The two men — shocked and overcome with emotion — stared at the monster in disbelief. They had accomplished a goal that was years in the making with a fish even a seasoned muskie angler would be proud to hoist for a picture. And that’s exactly what they did. Knowing the fish was exhausted, and the ill effects that can come from keeping it out of the water, my uncle hoisted it a single time, my dad snapped a picture, and they slid it back into the water. It’s our one and only image of this singular lifetime moment.
You can sum up the great self-guided fishing in Canada with two words: American plan. For a reasonable flat rate there are lodges and sprawling fish camps that will provide foreign anglers with a dry cabin and comfortable bed, three meals a day, and, most importantly, 16-foot Lund boats with 30- to 50-horsepower tillers and electric trolling motors and all the gasoline you need. All you need to worry about is eating, sleeping, and fishing — the way life should be.

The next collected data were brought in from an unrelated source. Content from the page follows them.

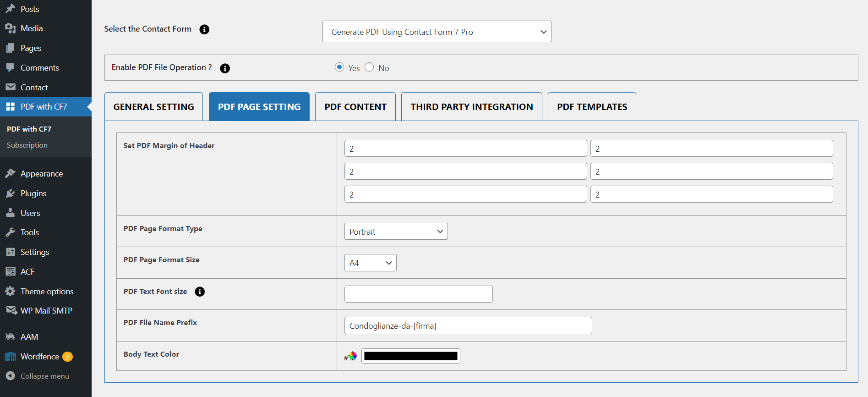Viewport: 868px width, 397px height.
Task: Click the info icon beside Select the Contact Form
Action: click(x=204, y=29)
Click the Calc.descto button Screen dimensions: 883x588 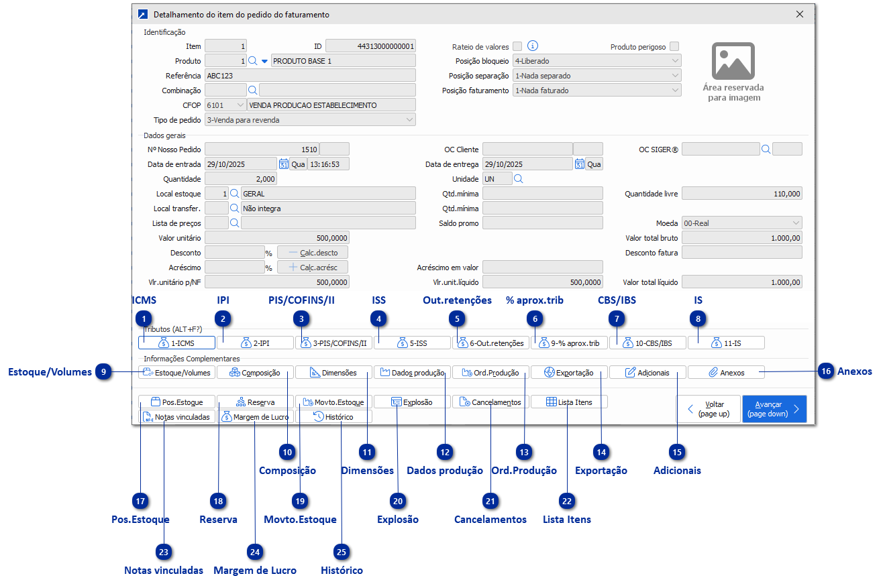pos(313,253)
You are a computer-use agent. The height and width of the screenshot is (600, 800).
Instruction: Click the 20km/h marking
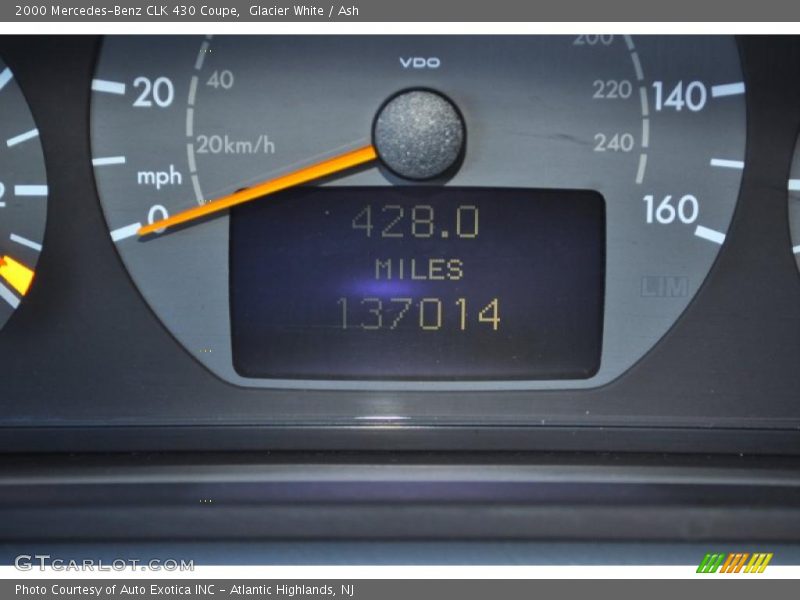coord(235,145)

It wasn’t until the last evening of our trip, while plying the waters around our island cabins the night before our departure, that dad popped his muskie cherry. While the fish certainly wasn’t as large as his brother’s, the timing, backdrop, effort, anticipation, and just the sheer giddiness of the moment made it a trophy.
At the end of the week, we were fat, happy, smelling like jackfish, comparing bass thumbs, and settling up poker debts and side bets. It turns out my cousin wasn’t as honest as you’d expect a preacher to be at a card table, and I lost my shirt to him and my uncle, who was also cheating — every single night. But I made up a small portion of my losses by catching the largest smallmouth and lake trout. Jeff caught the largest walleye, which attacked a surface plug of all things. Dad not only caught the largest pike, but he caught more than anyone else. But the grand prize of a trophy muskie, and newfound fame as the last family member to catch a trophy one at that, went to my uncle.

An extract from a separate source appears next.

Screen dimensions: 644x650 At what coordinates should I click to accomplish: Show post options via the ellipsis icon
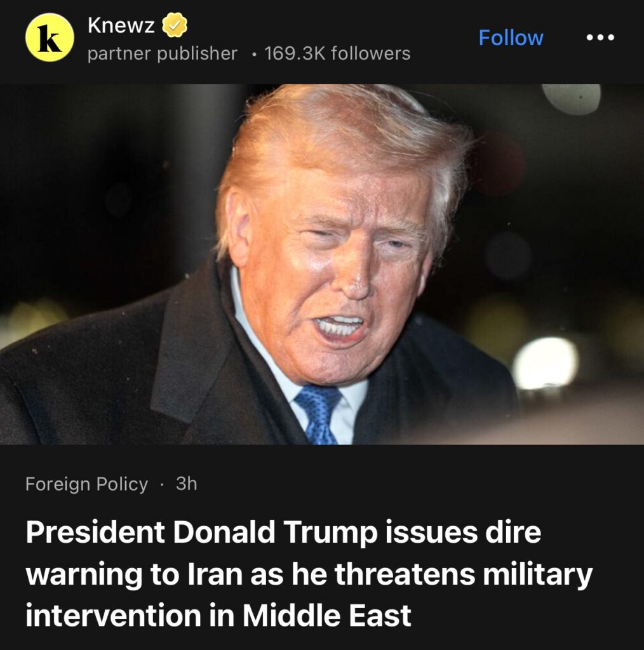click(x=600, y=37)
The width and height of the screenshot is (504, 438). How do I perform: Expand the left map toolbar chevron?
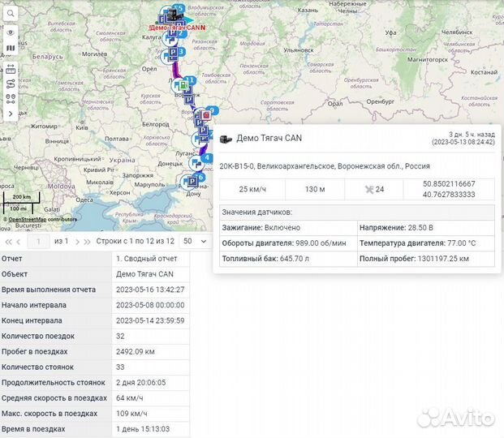11,114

When people hear about our trip, they often ask similar questions. “Are muskies really that hard to catch?” Yes, they are, but the effort is worth the reward. “Didn’t you worry about getting lost in that maze of islands and channels?” Nope; I put my faith in GPS and the pastor running the tiller. “Do you wish you would’ve done anything different?” Yes. I wish I had caught a muskie.
How To Do This Trip:
- Cedar Island Lodge is situated in the heart of the Pipestone system. What’s more, they’ve positioned boats and motors at various “outpost” lakes. They’ll provide you with a tank of gas. You simply park your boat, hike into a lake, fire up the motor, and enjoy countless acres of water, without another soul in sight. Get the American plan ($1,095 to $1,645). It includes lodging, three (excellent) meals a day, boat, motor, gas, and a shuttle to and from Sportsman’s Landing in Emo, Ontario.
- You can fly into International Falls, Minnesota, rent a car, and drive to Emo, or drive and cross at the same town, but be ready to pass through customs. That said, if you enjoy a cocktail after fishing, purchase your provisions in the US before crossing the border and pay the taxes. It’s less expensive than purchasing liquor in Canada.

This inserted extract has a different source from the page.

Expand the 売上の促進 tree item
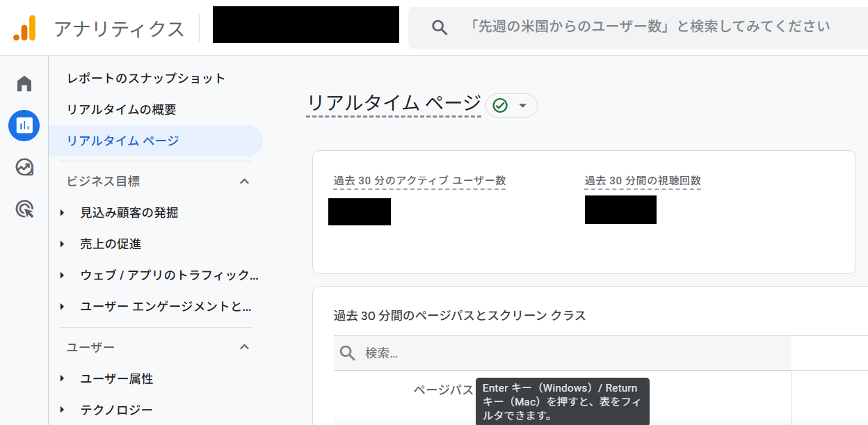Image resolution: width=868 pixels, height=425 pixels. click(x=63, y=244)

- Tackle: If you plan to fly fish, bring a 7-weight rod for smallmouth bass, and a 9- or 10-weight for muskies. You don’t need a superstrong or long leader for bass, but you do for muskies, as well as wire bite tippet. If you’re casting lures and plugs, use braided lines and large bucktail spinners or lifelike swimbaits for muskies, and lighter rods, reels, lines, and lures for bass. Rapalas, Jitterbugs, spinnerbaits, and buzzbaits will fool the bronzebacks (and the occasional pike).
- Bring bug spray for the mosquitoes, and take it from someone that suffered through an alien living in his belly button — perform daily tick checks to make sure you’re parasite free.